I sat on this plucky guitar riff (the one that gets repeated at the end) for a really long time. I kept trying to write vocal melodies over it, but it always sounded forced. It didn’t really make sense until I recorded a demo where I spoke deadpan through the verses and let the plucky guitar refrain stand on its own as the main melodic element of the song. I played that demo for the band and then we jammed it and everybody found a way to put their own little stamp on it. We recorded the long groove with the intention of fading it out, but it felt really good when we listened back, so we kept it. 

5. “Petersburg”

I like this song. We didn’t think it needed the whole band, so we just recorded a few live takes of me playing it by myself and then tried out a handful of weird overdubs. We ended up keeping the bass and some extraneous manipulated stuff. 

6. “Tangerine”

Lyrically, this song was hard to write. Melodies don’t come naturally to me, and lyrics definitely don’t come naturally when I’m trying to fit them into a rigid melody. This one took a lot of walking around. I love that Zack keeps the hi-hat closed on the chorus. I also love Nick’s solo.
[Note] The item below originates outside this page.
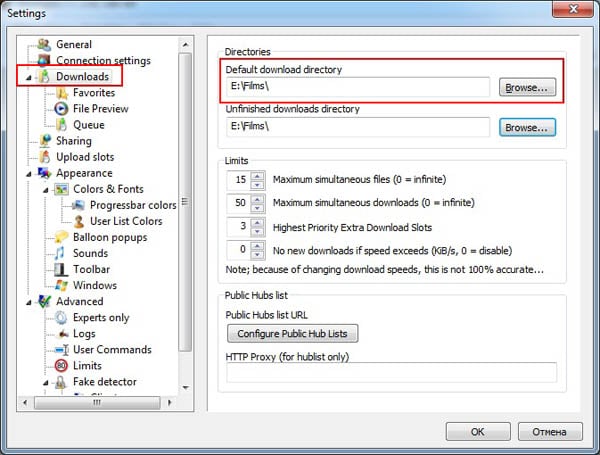The width and height of the screenshot is (600, 455).
Task: Click the HTTP Proxy input field
Action: pyautogui.click(x=391, y=372)
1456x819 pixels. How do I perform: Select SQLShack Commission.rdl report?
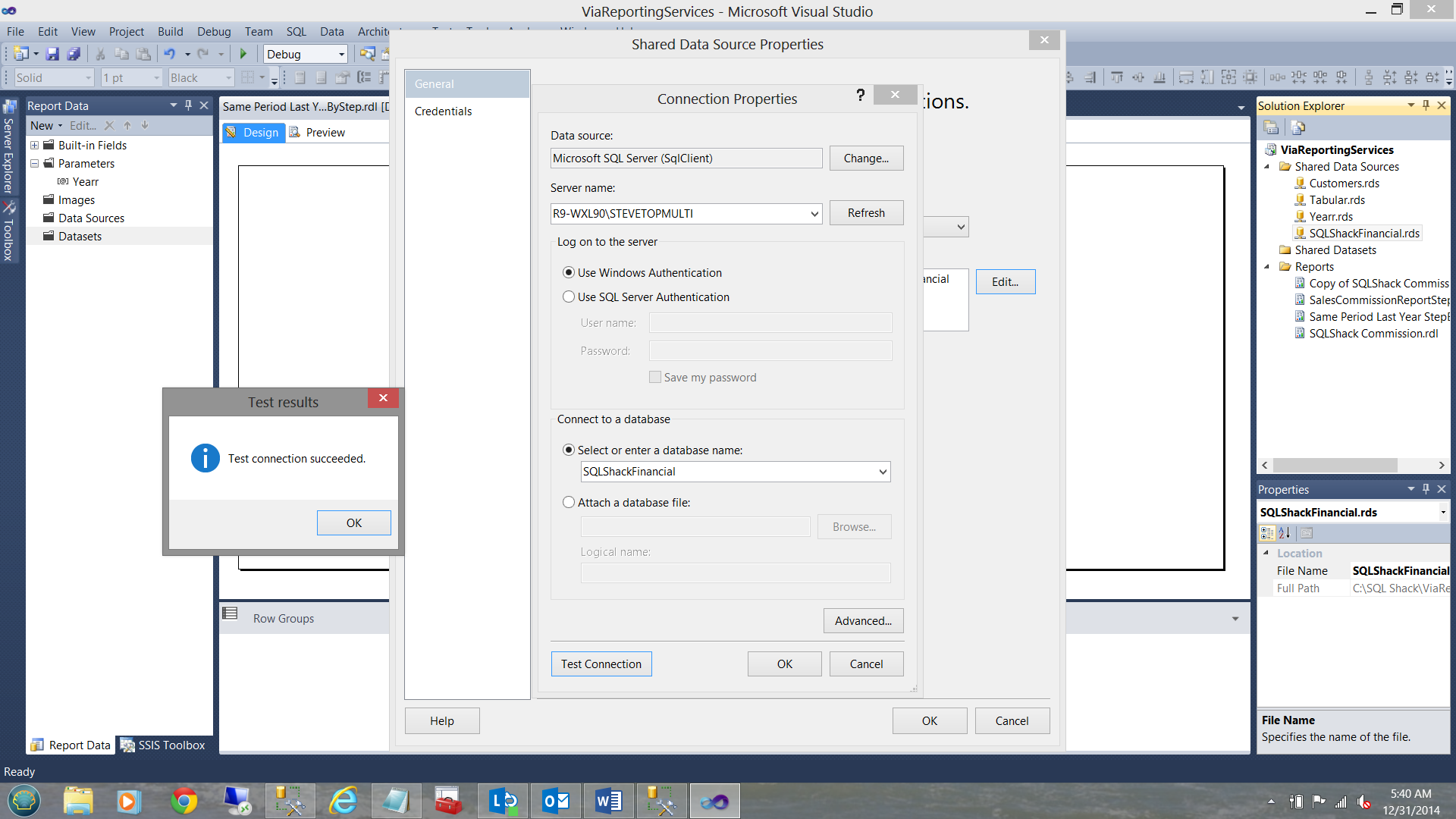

We finished writing it right before we went on tour last year, and some nights if we got encored and we were feeling really good we would come out and just play this song and bang heads. 

7. “Heart Attack”

We wrote the arrangement for this song right before we started recording, and we also did “Black Oak” that day. It felt like we were using both sides of the brain. I think everything fell into place when we decided to do it with two acoustics instead of electrics. We had so much fun writing this one. I love Ian’s bass runs. Working on this song was like riding Splash Mountain for the first time and then eating a huge turkey leg. 

8. “One Day”

This would be our most obvious nod to Pedro the Lion. This one took a while, lyrically and sonically. I finished the lyrics around the same time that I wrote “One Down,” but I had started the lyrics I think a year before that. Then when we spent a long time trying to incorporate band elements in a way that pushed the song forward without giving too much away. I’m really happy with how much space we left in the arrangement.

9. “Map of the Stars”

The organ really glued this one together. That was the big turning point when we were working on it. Also, halfway through the recording process, we ended up really quickly re-tracking the drums on this one with a more clear, sparkly mic setup, and it helped open up the arrangement even more. I really like Zack’s harmonies here. 

10. “Anything”

This is another one that started out as a rocker then slowed down at the cabin. I think I also played it at some acoustic shows between writing sessions, which helped. When we first jammed it a couple years ago it was really propulsive and groovy, but it kind of stayed in the same place the whole time. It was one of the first songs we started writing together as a band and one of the last songs we finished before going into the studio to record. I really love the space on this one.